A window is an opening in a wall, door, roof or vehicle that allows the passage of light, sound, and air. Modern windows are usually glazed or covered in some other transparent or translucent material, a sash set in a frame[1] in the opening; the sash and frame are also referred to as a window.[2] Many glazed windows may be opened, to allow ventilation, or closed, to exclude inclement weather. Windows often have a latch or similar mechanism to lock the window shut or to hold it open by various amounts.

Types include the eyebrow window, fixed windows, single-hung and double-hung sash windows, horizontal sliding sash windows, casement windows, awning windows, hopper windows, tilt and slide windows (often door-sized), tilt and turn windows, transom windows, sidelight windows, jalousie or louvered windows, clerestory windows, skylights, roof windows, roof lanterns, bay windows, oriel windows, thermal, or Diocletian, windows, picture windows, emergency exit windows, stained glass windows, French windows, panel windows, and double – and triple paned windows.

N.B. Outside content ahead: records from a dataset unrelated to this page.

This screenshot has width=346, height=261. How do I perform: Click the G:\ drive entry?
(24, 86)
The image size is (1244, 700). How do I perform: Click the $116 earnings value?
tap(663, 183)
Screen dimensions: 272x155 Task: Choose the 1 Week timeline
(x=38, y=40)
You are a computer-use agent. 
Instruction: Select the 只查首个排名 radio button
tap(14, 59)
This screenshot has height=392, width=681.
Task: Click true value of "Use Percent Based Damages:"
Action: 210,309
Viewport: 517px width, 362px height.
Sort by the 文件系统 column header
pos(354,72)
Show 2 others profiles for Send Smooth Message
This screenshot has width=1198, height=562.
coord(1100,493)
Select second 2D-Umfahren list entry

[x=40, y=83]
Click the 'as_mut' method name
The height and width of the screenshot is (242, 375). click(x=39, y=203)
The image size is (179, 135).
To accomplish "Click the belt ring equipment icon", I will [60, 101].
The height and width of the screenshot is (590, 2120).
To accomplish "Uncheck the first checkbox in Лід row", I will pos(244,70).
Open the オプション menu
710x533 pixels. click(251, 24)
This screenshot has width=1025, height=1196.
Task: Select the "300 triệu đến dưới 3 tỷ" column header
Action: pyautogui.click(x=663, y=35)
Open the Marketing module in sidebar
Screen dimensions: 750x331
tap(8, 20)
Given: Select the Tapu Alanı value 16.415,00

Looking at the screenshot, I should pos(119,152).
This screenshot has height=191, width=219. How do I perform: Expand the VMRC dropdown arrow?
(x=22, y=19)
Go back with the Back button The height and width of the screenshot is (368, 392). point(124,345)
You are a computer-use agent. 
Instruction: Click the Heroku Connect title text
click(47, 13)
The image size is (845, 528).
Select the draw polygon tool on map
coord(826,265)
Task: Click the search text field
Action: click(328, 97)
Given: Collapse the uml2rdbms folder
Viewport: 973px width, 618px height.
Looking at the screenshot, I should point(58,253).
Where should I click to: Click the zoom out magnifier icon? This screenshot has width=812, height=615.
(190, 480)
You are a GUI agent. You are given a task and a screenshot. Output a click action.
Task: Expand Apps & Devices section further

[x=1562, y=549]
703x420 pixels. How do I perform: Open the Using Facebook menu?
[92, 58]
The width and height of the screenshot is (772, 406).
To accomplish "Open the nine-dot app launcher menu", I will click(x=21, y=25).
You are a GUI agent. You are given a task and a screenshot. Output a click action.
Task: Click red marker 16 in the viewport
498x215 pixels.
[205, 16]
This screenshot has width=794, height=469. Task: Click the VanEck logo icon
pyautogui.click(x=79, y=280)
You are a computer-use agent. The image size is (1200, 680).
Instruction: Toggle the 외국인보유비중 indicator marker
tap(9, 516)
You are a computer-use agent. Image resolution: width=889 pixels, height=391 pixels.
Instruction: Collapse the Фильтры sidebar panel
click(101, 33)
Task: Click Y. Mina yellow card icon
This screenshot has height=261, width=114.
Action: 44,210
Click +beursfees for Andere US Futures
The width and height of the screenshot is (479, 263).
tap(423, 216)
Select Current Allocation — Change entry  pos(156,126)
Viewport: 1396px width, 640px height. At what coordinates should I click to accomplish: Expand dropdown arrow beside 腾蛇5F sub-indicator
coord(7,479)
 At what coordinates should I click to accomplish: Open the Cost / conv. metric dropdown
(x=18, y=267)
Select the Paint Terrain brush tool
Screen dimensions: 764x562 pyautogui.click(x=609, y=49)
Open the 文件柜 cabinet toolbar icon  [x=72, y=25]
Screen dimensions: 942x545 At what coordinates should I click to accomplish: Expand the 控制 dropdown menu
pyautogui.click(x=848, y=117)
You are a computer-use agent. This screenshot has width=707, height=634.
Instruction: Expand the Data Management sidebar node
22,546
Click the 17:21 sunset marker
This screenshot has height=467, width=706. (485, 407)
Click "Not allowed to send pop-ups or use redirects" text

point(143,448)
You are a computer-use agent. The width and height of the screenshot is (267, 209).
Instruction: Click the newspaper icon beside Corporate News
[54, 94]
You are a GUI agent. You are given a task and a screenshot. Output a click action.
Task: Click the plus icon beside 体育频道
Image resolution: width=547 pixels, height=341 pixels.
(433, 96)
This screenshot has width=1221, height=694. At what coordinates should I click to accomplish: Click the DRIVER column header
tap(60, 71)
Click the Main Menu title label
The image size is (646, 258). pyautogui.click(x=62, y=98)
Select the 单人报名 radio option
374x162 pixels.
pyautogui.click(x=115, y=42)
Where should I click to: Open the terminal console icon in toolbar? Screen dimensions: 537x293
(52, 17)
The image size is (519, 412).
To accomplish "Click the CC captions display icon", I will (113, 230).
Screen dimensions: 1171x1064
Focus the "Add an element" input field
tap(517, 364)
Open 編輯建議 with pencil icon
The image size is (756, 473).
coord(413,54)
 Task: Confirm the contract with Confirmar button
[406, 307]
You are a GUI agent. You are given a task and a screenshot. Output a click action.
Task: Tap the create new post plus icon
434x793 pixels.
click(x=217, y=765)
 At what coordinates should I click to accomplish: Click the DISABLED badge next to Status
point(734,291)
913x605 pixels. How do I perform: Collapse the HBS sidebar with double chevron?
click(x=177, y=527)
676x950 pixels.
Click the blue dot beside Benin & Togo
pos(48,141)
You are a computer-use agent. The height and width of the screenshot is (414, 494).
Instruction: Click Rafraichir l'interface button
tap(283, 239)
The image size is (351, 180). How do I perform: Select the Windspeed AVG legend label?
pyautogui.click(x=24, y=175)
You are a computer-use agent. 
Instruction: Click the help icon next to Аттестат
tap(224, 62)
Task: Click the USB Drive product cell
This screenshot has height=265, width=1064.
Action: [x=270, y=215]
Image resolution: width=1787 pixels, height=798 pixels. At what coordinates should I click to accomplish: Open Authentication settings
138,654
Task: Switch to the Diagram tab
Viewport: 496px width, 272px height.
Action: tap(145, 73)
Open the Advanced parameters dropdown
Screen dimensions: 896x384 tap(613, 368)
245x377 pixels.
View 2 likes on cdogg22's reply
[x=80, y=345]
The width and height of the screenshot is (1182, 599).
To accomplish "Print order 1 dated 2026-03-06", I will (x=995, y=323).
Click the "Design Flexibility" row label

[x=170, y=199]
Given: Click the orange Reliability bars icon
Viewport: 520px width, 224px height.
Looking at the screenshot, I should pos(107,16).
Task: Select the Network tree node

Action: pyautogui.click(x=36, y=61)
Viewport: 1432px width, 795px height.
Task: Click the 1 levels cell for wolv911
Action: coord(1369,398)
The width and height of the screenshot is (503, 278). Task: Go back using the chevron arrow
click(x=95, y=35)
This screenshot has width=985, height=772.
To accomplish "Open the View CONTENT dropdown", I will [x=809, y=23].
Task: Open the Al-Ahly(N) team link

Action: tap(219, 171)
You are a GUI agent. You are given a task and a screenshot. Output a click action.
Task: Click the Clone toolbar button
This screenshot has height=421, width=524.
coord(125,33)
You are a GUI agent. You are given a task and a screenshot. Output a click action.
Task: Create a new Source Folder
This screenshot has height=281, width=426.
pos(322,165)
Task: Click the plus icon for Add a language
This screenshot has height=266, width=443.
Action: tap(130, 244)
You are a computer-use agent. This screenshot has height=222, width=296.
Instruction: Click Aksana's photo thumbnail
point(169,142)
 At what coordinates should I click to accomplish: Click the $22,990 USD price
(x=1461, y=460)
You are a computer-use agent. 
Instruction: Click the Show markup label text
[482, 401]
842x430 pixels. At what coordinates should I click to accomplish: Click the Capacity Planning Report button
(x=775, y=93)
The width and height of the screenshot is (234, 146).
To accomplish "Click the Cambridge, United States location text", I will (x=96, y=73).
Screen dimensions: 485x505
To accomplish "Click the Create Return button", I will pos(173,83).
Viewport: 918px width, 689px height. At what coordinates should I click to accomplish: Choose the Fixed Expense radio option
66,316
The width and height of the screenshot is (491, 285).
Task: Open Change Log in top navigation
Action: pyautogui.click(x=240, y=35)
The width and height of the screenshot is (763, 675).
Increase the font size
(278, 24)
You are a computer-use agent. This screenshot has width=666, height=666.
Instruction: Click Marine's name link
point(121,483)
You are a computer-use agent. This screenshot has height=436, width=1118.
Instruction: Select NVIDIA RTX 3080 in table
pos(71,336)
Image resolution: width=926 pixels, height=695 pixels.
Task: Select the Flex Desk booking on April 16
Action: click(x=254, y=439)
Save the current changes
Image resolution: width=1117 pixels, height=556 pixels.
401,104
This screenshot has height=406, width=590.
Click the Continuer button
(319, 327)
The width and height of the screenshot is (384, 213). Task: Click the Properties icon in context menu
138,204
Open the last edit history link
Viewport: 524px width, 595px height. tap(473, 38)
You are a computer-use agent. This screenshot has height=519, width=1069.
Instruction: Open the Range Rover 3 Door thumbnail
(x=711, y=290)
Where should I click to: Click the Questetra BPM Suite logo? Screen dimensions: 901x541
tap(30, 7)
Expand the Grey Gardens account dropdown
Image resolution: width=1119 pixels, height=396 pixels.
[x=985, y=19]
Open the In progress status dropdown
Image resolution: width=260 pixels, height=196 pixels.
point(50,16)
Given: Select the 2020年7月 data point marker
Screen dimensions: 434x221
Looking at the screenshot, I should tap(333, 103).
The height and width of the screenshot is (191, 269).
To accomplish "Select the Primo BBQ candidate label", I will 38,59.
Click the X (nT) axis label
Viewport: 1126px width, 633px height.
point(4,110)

The Romans were the first known to use glass for windows, a technology likely first produced in Roman Egypt, in Alexandria ca. 100 AD. Paper windows were economical and widely used in ancient China, Korea and Japan. In England, glass became common in the windows of ordinary homes only in the early 17th century whereas windows made up of panes of flattened animal horn were used as early as the 14th century. In the 19th century American west, greased paper windows came to be used by itinerant groups. Modern-style floor-to-ceiling windows became possible only after the industrial plate glass making processes were fully perfected.